In a decision in Sonam Sharma v Apple & Ors the CCI held that there was a tie in arrangement between Apple Inc manufacturers of iphones and Vodafone and Airtel. Vodafone and Airtel had exclusive selling right of the iphone. However, the commission was of the opinion that distribution of the iphones by Vodaphone and Airtel helped create a market for the manufacturers. The commission was of the view that it did not act as entry barriers to the new market participants.

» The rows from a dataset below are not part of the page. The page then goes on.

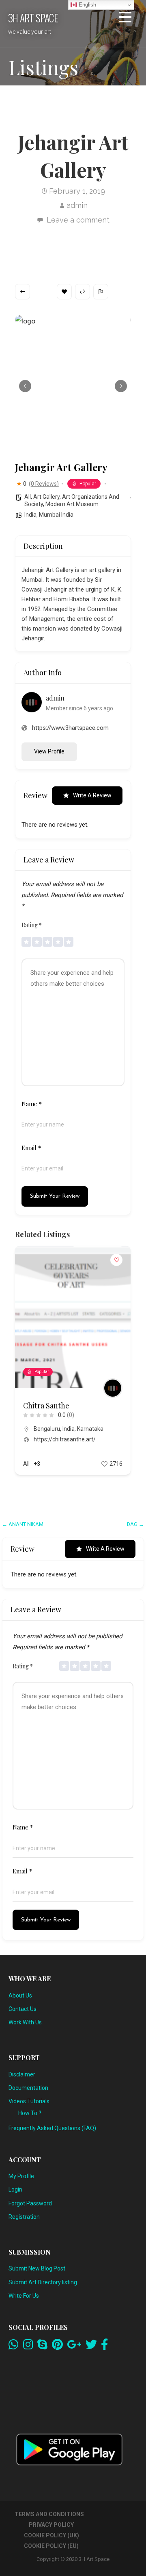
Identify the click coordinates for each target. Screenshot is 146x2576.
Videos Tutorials (29, 2101)
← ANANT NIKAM (22, 1524)
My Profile (21, 2176)
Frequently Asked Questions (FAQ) (52, 2128)
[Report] (100, 291)
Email (31, 1148)
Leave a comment (78, 220)
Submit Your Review (54, 1196)
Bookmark (64, 291)
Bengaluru (47, 1429)
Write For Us (24, 2295)
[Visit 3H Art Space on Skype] (42, 2346)
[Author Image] (112, 1388)
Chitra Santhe (46, 1405)
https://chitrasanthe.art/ (65, 1439)
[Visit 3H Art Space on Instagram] (28, 2346)
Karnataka (90, 1429)
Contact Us (22, 2009)
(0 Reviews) (44, 484)
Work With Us (25, 2022)
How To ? (29, 2113)
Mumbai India (56, 514)
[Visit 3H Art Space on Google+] (74, 2346)
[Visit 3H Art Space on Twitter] (91, 2346)
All (27, 496)
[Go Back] (22, 291)
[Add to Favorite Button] (116, 1260)
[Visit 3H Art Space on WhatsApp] (14, 2346)
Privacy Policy (51, 2524)
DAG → (135, 1524)
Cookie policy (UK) (51, 2535)
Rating (31, 925)
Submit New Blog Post (37, 2268)
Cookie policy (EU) (51, 2546)
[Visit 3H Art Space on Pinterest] (57, 2346)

Lacuna under the Competition Act:
One major setback in the present Competition Act, 2002 is that there is no particular test available to determine anti competitive agreement. There are two rules i.c Per se rule and Rule of reason based on which anti competitive practices are determined. Per se rule is used in Horizontal agreement and Rule of reason is used for Vertical agreements. Under Rule of reason it is required to be proved that the agreement is likely to cause adverse effect on competition. Adversarial adverse effect has not been defined under the Competition Act and it varies from case to case. Sec 19(3) lays down few points which are likely to determine whether the agreement has an adverse effect on the competition or not, they are (a) creation of barriers to new entrants in the market, (b) driving existing competitors out of the market, (c ) foreclosure of competition by hindering entry into the market, (d) accrual of benefits to consumers, (e) improvements in production or distribution of goods or provision of services, (f) promotion of technical, scientific and economic development by means of production or distribution of goods or provision of services. Although Sec 19(3) helps in determining adversarial adverse effect on competition but however it is not conclusive in nature. It does not qualify for complete assessment of anti-competitive agreements under Sec 3 of the Competition Act, 2002.
Conclusion
Among the different type of anti competitive practices, cartel formation is the most pernicious act under the Competition Act, 2002. In India cartel is considered a civil offence, the act empowers the commission to impose a penalty on each party upto 3 times of its profit for each year of the continuance of such agreement or 10% of its turnover for each year of continuance of such agreement, whichever is higher. It is a very strenuous task for the commission to bust a cartel, since the parties involved in any of the practices mentioned under sec 3 of the act carry out the function meticulously especially cartel. The leniency provision was notified in the Competition commission of India (lesser penalty) Regulation, 2009. Leniency provision gives protection to the whistle blowers. The commission has the power to grant lesser penalty to a person who is a party to a cartel and discloses information about the same. The commission can grant lesser penalty under Sec 46 of the act only if the the party discloses about the cartel before the initiation of the investigation by the Director General. Leniency provision is a prominent step taken by the commission in order to prevent anti competitive practices which would have an adverse effect on the competition.